■ Work instruction
Word for word, and without a single picture, repeat the entries.
--- Excerpted data Enclosed Below ---
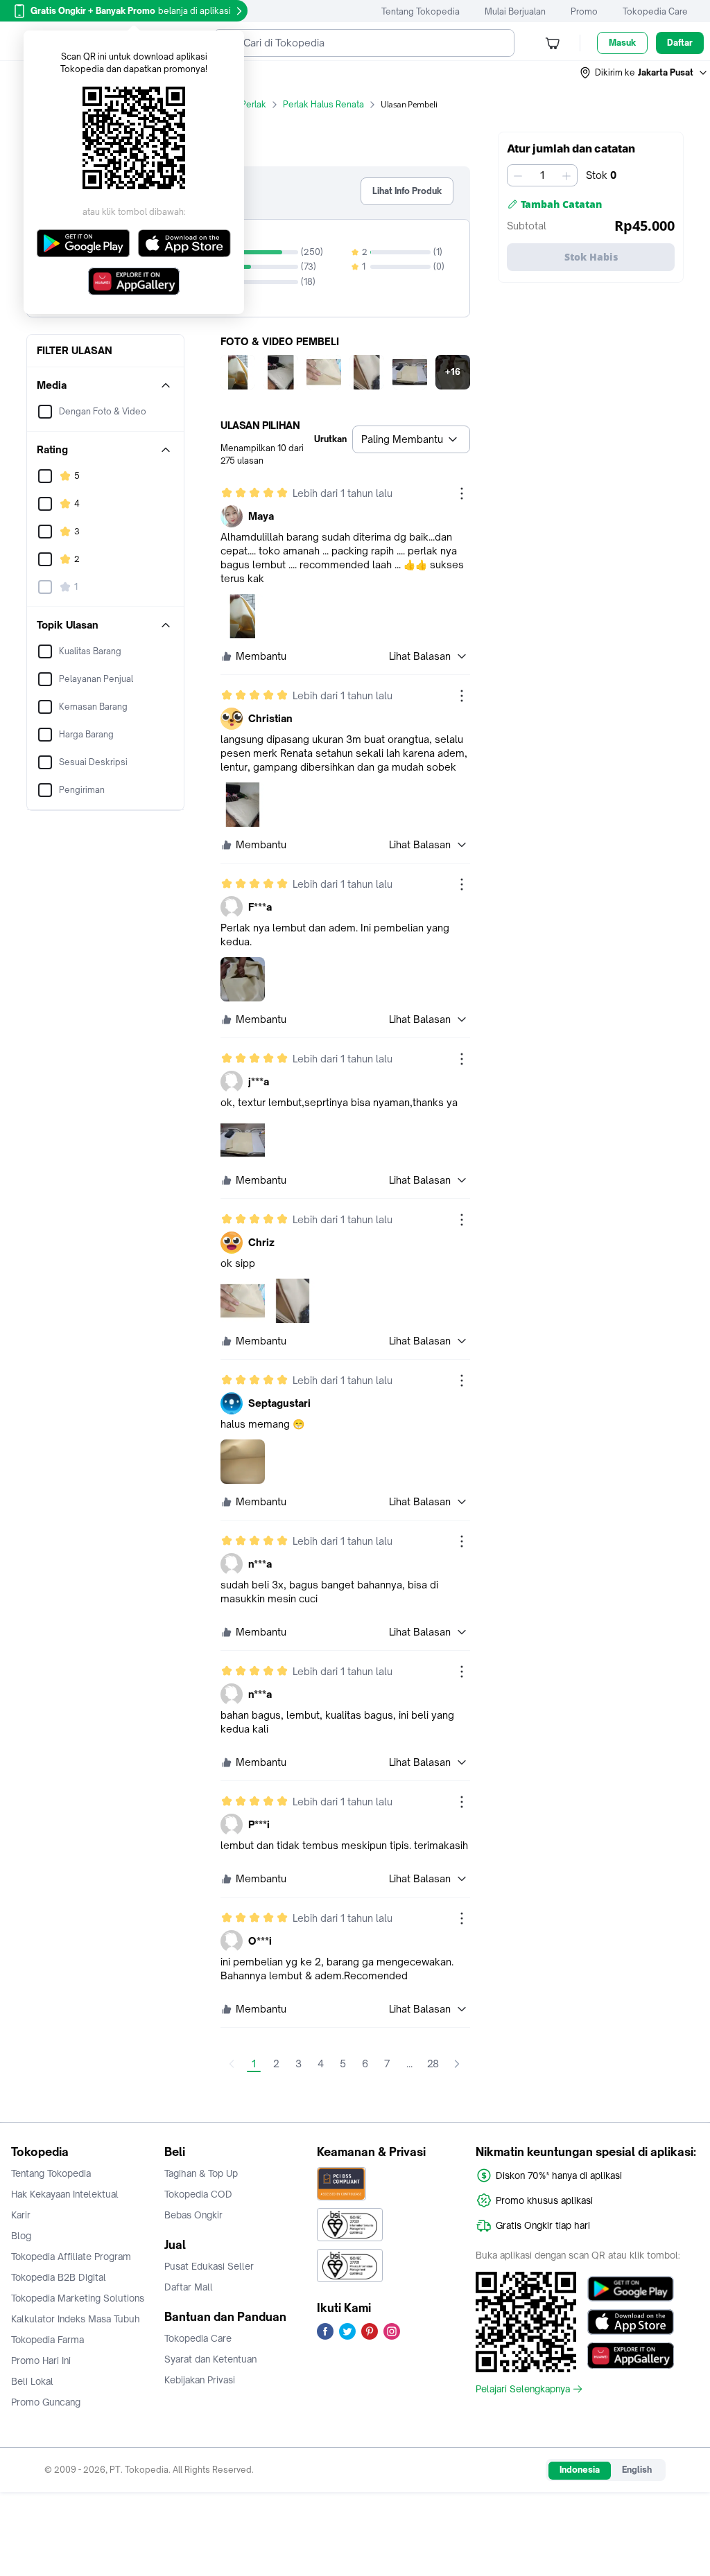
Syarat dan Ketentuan (210, 2359)
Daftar (680, 42)
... (409, 2063)
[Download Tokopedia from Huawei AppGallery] (630, 2355)
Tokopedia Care (655, 11)
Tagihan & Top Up (201, 2173)
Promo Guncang (45, 2402)
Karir (21, 2214)
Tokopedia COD (198, 2194)
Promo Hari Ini (41, 2360)
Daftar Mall (188, 2287)
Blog (21, 2235)
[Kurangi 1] (518, 175)
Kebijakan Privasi (199, 2379)
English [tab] (637, 2469)
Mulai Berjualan (515, 11)
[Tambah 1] (566, 175)
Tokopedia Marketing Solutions (77, 2298)
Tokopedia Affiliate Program (71, 2256)
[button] (644, 73)
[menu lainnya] (461, 493)
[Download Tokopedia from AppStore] (630, 2322)
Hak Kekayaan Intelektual (65, 2194)
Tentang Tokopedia (420, 11)
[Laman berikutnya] (457, 2064)
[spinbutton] (542, 175)
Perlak (253, 104)
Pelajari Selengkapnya (523, 2388)
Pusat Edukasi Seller (209, 2266)
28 (433, 2063)
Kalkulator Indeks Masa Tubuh (75, 2318)
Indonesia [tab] (580, 2469)
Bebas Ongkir (193, 2214)
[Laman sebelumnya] (231, 2064)
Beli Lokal (32, 2381)
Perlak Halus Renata (323, 104)
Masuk (622, 42)
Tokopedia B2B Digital (58, 2277)
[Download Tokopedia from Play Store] (630, 2289)
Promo (584, 11)
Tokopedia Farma (47, 2339)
--- End of Enclosed Excerpted data ---
■ Response below
Syarat dan Ketentuan (210, 2359)
Daftar (680, 42)
... (409, 2063)
[Download Tokopedia from Huawei AppGallery] (630, 2355)
Tokopedia Care (655, 11)
Tagihan & Top Up (201, 2173)
Promo Guncang (45, 2402)
Karir (21, 2214)
Tokopedia COD (198, 2194)
Promo Hari Ini (41, 2360)
Daftar Mall (188, 2287)
Blog (21, 2235)
[Kurangi 1] (518, 175)
Kebijakan Privasi (199, 2379)
English [tab] (637, 2469)
Mulai Berjualan (515, 11)
[Tambah 1] (566, 175)
Tokopedia Marketing Solutions (77, 2298)
Tokopedia Affiliate Program (71, 2256)
[button] (644, 73)
[menu lainnya] (461, 493)
[Download Tokopedia from AppStore] (630, 2322)
Hak Kekayaan Intelektual (65, 2194)
Tentang Tokopedia (420, 11)
[Laman berikutnya] (457, 2064)
[spinbutton] (542, 175)
Perlak (253, 104)
Pelajari Selengkapnya (523, 2388)
Pusat Edukasi Seller (209, 2266)
28 (433, 2063)
Kalkulator Indeks Masa Tubuh (75, 2318)
Indonesia [tab] (580, 2469)
Bebas Ongkir (193, 2214)
[Laman sebelumnya] (231, 2064)
Beli Lokal (32, 2381)
Perlak Halus Renata (323, 104)
Masuk (622, 42)
Tokopedia B2B Digital (58, 2277)
[Download Tokopedia from Play Store] (630, 2289)
Promo (584, 11)
Tokopedia Farma (47, 2339)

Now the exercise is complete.